● AIM OF THE TASK
Only the lines from the one containing "The image size is (848, 824)." to the end of the records belong in the copy. Reproduce them word for word and drop the pictures.

--- DATASET EXTRACT ---

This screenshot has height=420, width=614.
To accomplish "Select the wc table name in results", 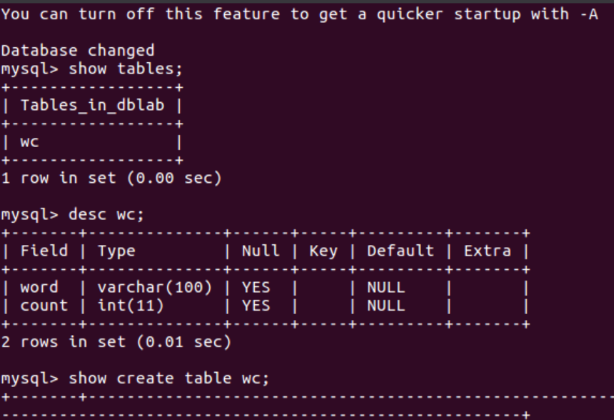I will [x=30, y=142].
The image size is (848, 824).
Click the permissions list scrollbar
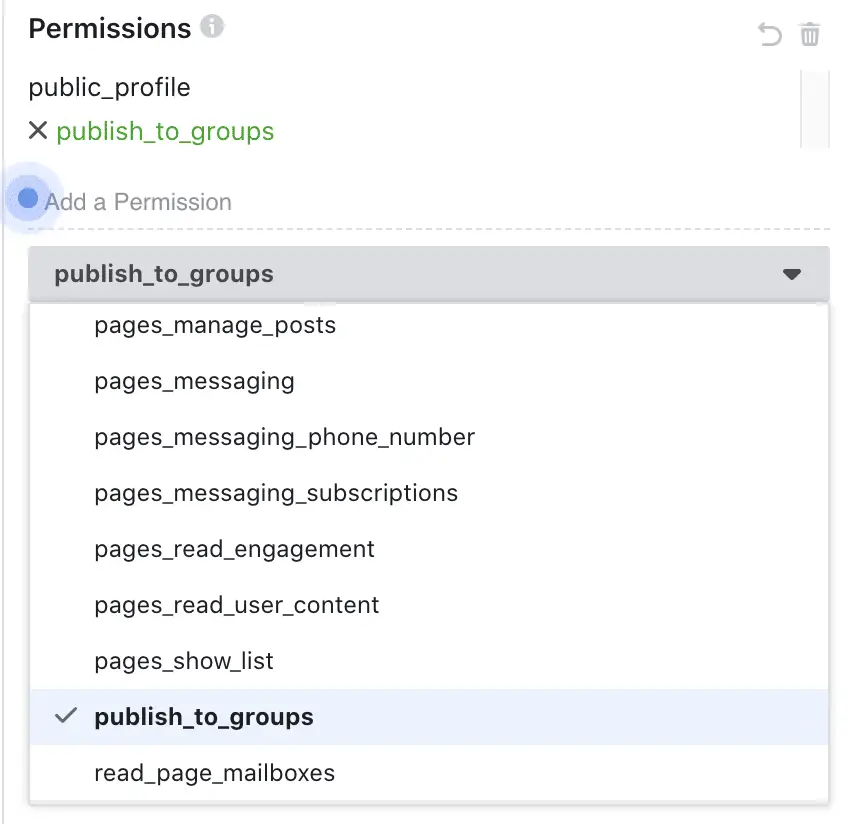pyautogui.click(x=814, y=109)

---

● RESPONSE BELOW
The image size is (848, 824).
Click the permissions list scrollbar
pyautogui.click(x=814, y=109)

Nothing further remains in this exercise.